VET’S DIARY: Pregnancy monitoring to ensure healthy foals

At this time of year we are in full swing with horse breeding, writes Stephen Bradley.

Pregnant mares are foaling and then getting back in foal again. We are heavily involved in all of this from assisting difficult foalings to looking after sick foals and then inseminating mares to get them pregnant again.

We have seen an increase in the number of mares being presented for AI recently as owners often prefer to get their mare in foal without sending her off to stud.

We can examine these mares at our clinic or at home. The internet has made high-quality stallions readily available from the UK and Europe. Using ultrasound scanning we can predict when a mare will ovulate, then order chilled semen by next day delivery for insemination within 24 hours of collection.

Pregnancy rates have also increased with AI as expertise has developed over the past 10 years.

Frozen semen can be shipped worldwide and can be ordered in advance for when the mare comes into season.

Frozen semen may involve lower numbers of sperm than fresh or chilled semen and has a shorter life of six hours, so for these reasons deep uterine insemination is used which involves placing the tip of the insemination catheter to the tip of the uterine horn next to the ovary from which the ovulation has occurred.

This enhances the chances of the egg being fertilised as the sperm are in position as the egg descends from the fallopian tube.

Due to advances in ultrasound scanning ability, prediction of the time of ovulation is more accurate which enables a single insemination of chilled or frozen semen to be used to achieve a pregnancy.

An increasing number of older maiden sportshorse mares are being presented for AI after their competition career finishes but their fertility is reducing with age.

If they are not cycling, that is a problem but drugs are available to kick start the cycle and bring them into season in some cases.

Older mares are more prone to pooling fluid in the uterus. This fluid will interfere with implantation of the fertilised egg in the uterus.

However, washing out after insemination will remove any fluid and coupled with a Caslicks procedure will enhance the chances of pregnancy.

Similarly older mares are more susceptible to early embryonic death but there are drugs available which can be used after insemination to enhance embryo survival.

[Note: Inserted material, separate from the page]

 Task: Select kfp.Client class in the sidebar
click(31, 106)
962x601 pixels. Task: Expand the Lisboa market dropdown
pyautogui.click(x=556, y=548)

Twin pregnancies are quite common but never have a good outcome in the horse as the mares placenta isn’t big enough to support two foals and will unfortunately result in abortion of both foals.

A 14-day scan after insemination is the best time to detect twins and remove one allowing the survival of the remaining embryo.

If twins are detected later than 18 days, it is more difficult to deal with and often the pregnancy will have to be terminated.

We do pregnancy monitoring in late pregnancy to make sure the foal and placenta are healthy.

We have just invested in a new ultrasound scanner which enables easier imaging of the deep horse abdomen allowing the foetal size, foetal heart beat and the placenta to be assessed.

This can be done routinely or if there is a problem such as illness in the mare, vaginal discharge, running milk or swelling of the abdomen.

This alerts us to the possibility of a high-risk foal being born which will need extra attention and allows us to start treatment which just may prevent abortion.